Construction of Tns Plasmids.

The tnsA and tnsB genes were isolated from pCW4 (34). Oligonucleotides pairs for gene amplification are shown in Table S1. tnsAB segments were PCR amplified using pCW4, which contains tnsABCDE, as a template with oligonucleotides. The PCR products were digested and isolated by gel purification. This fragment was ligated and cloned between the NdeI and EcoRI sites of pCYB1 vector (New England Bio-Labs), making intein–TnsA, and TnsB. The tnsAB genes were cloned between the KpnI and EcoRI sites of plasmid pMAL vector (New England Bio-Labs) so that a MBP–TnsA fusion resulted, generating the plasmid pMAL–TnsA + TnsB. Various tnsAB site-specific mutated segments were amplified by overlap PCR. Every reaction terminal primer set is the same as in the tnsAB cloning and overlap primer sets and was used as described (Table S1). To assay the copurification of MBP-fused C-terminal–truncated TnsA + TnsB or MBP–TnsA + N- or C-terminal–deleted TnsB, overlap PCR was performed as described above.

TnsA + TnsB Copurification Assays.

Cultures of ER2566 pMAL-TnsA + TnsB (100 mL) were grown at 37 °C to OD _600nm 0.5–0.7 and were induced with 0.3 mM IPTG for 2 h at 37 °C. All subsequent steps were performed at 4 °C. Cells were harvested by centrifugation, were resuspended in 10 mL column buffer [20 mM Tris (pH 8.0), 0.5 M NaCl, 1 mM EDTA, 1 mM DTT, and 0.1 mM PMSF], and were lysed by sonication. The soluble material was filtered through a 0.45-μm filter (Millipore) before loading onto an amylose resin column (New England Bio-Labs) that was equilibrated with column buffer and then was shaken gently for 30 min. The column then was washed extensively with column buffer by gravity flow, and bound protein was eluted with column buffer containing 20 mM maltose.

Western Blotting Analysis.

Proteins displayed on an SDS/PAGE gel were electrotransferred onto PVDF membrane (Millipore) by TurboBlotter (Bio-Rad) at 18 V for 50 min. Western blot analysis used TnsA or TnsB antibodies purified from rabbit polyclonal antisera to TnsA or TnsB (37) and ECL anti-rabbit IgG HRP-linked whole antibody (GE Healthcare). The membrane was soaked with SuperSignal West Pico Chemiluminescent Substrate (Thermo Scientific) for 1–2 min and exposed to Kodak film.

Gel Mobility Shift Assay and Supershift Assay with Anti-TnsA Antibody.

### Work required
Answer the following questions using the methods passage above.
1. Between which restriction sites of the pMAL vector were the tnsAB genes cloned?
2. What concentration of maltose did the column buffer contain when bound protein was eluted?
3. At what voltage and for how long were the proteins electrotransferred onto the PVDF membrane?

### Data shown
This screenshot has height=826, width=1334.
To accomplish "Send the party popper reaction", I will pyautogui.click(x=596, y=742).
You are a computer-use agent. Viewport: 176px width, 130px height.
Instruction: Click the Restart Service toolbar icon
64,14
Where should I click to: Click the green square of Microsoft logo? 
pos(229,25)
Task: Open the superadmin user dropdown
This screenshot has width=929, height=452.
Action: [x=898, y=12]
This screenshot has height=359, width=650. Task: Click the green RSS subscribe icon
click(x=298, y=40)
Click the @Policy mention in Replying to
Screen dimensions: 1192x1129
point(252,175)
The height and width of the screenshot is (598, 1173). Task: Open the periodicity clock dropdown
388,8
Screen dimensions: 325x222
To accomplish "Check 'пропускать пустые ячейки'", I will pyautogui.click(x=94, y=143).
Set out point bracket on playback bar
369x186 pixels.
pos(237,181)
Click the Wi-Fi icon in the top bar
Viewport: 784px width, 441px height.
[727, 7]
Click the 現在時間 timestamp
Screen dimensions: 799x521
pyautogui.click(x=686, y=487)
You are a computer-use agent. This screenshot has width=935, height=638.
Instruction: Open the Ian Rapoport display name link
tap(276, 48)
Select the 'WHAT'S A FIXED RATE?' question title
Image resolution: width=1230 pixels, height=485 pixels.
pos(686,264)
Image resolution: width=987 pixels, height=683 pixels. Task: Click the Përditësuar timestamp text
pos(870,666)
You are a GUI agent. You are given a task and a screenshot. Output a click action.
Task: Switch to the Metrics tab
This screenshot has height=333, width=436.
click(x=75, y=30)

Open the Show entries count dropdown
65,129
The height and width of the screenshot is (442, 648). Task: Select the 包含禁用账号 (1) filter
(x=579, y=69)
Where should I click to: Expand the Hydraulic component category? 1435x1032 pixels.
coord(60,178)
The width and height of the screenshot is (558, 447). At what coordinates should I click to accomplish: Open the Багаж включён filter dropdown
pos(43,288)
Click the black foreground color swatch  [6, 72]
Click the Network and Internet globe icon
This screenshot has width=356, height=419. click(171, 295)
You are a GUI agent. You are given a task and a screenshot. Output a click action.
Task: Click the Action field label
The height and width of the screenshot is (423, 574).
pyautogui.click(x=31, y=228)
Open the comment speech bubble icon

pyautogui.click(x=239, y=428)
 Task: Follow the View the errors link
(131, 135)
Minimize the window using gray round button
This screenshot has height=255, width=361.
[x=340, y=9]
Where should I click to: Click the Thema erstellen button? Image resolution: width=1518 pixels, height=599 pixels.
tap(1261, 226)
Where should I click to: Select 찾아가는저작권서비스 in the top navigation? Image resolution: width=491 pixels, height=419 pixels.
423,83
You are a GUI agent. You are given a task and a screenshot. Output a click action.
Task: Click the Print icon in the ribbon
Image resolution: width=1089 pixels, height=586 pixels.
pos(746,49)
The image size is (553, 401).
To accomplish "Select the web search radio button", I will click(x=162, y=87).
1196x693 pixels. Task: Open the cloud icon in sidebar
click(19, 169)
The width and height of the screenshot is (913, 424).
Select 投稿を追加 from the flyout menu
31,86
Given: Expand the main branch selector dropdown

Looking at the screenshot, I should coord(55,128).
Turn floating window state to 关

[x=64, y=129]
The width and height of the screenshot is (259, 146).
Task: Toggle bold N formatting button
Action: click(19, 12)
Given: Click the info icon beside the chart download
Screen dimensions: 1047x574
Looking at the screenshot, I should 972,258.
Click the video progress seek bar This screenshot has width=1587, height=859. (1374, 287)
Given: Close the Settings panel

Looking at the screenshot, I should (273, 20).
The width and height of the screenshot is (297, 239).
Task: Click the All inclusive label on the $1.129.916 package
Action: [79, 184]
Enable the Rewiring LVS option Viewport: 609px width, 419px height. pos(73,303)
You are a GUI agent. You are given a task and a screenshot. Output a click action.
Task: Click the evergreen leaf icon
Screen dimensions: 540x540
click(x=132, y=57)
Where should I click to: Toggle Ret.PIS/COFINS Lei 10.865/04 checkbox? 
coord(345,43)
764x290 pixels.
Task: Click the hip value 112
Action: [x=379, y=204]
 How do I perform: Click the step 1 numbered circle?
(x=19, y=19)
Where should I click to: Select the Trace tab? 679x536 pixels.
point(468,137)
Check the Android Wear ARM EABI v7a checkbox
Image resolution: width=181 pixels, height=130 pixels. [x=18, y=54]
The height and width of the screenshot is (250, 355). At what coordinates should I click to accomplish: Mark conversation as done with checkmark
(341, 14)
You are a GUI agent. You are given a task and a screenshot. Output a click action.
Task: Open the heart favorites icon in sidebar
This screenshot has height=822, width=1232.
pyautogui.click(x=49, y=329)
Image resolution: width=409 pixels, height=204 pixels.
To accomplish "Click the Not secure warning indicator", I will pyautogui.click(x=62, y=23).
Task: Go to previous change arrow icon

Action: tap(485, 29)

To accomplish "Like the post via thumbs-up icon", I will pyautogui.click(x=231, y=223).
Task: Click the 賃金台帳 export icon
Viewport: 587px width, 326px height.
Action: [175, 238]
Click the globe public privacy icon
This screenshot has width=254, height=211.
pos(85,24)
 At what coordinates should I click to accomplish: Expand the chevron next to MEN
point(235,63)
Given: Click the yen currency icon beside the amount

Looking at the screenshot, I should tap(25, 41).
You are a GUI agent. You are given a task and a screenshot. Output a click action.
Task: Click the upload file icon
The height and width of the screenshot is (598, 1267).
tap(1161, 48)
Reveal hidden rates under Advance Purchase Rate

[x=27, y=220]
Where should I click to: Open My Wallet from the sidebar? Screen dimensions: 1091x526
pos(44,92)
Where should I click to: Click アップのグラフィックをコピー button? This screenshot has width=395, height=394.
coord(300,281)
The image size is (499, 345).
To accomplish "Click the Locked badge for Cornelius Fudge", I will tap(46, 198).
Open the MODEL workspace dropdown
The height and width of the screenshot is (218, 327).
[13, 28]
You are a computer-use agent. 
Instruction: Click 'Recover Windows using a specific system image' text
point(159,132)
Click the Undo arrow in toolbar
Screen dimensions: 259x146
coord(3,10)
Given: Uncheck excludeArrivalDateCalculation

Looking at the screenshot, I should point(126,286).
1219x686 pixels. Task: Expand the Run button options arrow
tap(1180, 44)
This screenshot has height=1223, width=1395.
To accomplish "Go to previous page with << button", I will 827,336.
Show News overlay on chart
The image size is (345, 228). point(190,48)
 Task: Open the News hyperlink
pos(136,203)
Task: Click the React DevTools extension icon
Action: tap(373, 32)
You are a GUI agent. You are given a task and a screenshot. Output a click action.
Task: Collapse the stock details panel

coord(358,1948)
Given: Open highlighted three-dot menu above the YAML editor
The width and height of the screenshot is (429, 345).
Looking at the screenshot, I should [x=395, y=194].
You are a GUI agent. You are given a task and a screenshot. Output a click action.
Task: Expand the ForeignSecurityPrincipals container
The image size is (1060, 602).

### Response area
1. KpnI and EcoRI
2. 20 mM
3. 18 V for 50 min